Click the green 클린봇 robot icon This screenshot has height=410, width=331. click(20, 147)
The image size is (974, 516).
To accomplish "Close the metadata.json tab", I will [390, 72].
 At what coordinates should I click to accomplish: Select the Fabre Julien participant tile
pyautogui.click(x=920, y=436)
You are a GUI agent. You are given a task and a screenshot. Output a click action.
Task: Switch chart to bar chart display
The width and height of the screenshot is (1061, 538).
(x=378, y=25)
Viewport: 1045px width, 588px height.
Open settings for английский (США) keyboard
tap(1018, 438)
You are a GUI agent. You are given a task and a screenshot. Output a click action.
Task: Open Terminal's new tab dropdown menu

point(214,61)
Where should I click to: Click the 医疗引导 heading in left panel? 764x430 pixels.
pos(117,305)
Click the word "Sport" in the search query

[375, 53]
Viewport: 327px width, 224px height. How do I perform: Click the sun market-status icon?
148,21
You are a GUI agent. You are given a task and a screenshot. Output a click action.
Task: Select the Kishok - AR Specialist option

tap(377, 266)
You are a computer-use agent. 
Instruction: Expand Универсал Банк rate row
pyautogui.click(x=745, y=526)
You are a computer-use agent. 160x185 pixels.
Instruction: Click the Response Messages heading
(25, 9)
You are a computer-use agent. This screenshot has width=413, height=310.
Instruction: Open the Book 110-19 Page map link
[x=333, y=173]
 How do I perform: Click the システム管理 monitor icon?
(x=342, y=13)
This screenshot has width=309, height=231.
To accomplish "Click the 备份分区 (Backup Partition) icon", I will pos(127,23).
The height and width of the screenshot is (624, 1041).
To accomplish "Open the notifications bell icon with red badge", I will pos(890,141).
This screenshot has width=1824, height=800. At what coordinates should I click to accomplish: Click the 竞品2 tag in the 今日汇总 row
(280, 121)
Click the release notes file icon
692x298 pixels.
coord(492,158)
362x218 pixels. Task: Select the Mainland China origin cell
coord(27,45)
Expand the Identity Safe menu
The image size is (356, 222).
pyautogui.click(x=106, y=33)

======

WORK REQUIRED: Reproduce all of the records above verbatim, line for line.

CORRECT OUTPUT:
Click the green 클린봇 robot icon This screenshot has height=410, width=331. click(20, 147)
The image size is (974, 516).
To accomplish "Close the metadata.json tab", I will [390, 72].
 At what coordinates should I click to accomplish: Select the Fabre Julien participant tile
pyautogui.click(x=920, y=436)
You are a GUI agent. You are given a task and a screenshot. Output a click action.
Task: Switch chart to bar chart display
The width and height of the screenshot is (1061, 538).
(x=378, y=25)
Viewport: 1045px width, 588px height.
Open settings for английский (США) keyboard
tap(1018, 438)
You are a GUI agent. You are given a task and a screenshot. Output a click action.
Task: Open Terminal's new tab dropdown menu

point(214,61)
Where should I click to: Click the 医疗引导 heading in left panel? 764x430 pixels.
pos(117,305)
Click the word "Sport" in the search query

[375, 53]
Viewport: 327px width, 224px height. How do I perform: Click the sun market-status icon?
148,21
You are a GUI agent. You are given a task and a screenshot. Output a click action.
Task: Select the Kishok - AR Specialist option

tap(377, 266)
You are a computer-use agent. 
Instruction: Expand Универсал Банк rate row
pyautogui.click(x=745, y=526)
You are a computer-use agent. 160x185 pixels.
Instruction: Click the Response Messages heading
(25, 9)
You are a computer-use agent. This screenshot has width=413, height=310.
Instruction: Open the Book 110-19 Page map link
[x=333, y=173]
 How do I perform: Click the システム管理 monitor icon?
(x=342, y=13)
This screenshot has width=309, height=231.
To accomplish "Click the 备份分区 (Backup Partition) icon", I will pos(127,23).
The height and width of the screenshot is (624, 1041).
To accomplish "Open the notifications bell icon with red badge", I will pos(890,141).
This screenshot has width=1824, height=800. At what coordinates should I click to accomplish: Click the 竞品2 tag in the 今日汇总 row
(280, 121)
Click the release notes file icon
692x298 pixels.
coord(492,158)
362x218 pixels. Task: Select the Mainland China origin cell
coord(27,45)
Expand the Identity Safe menu
The image size is (356, 222).
pyautogui.click(x=106, y=33)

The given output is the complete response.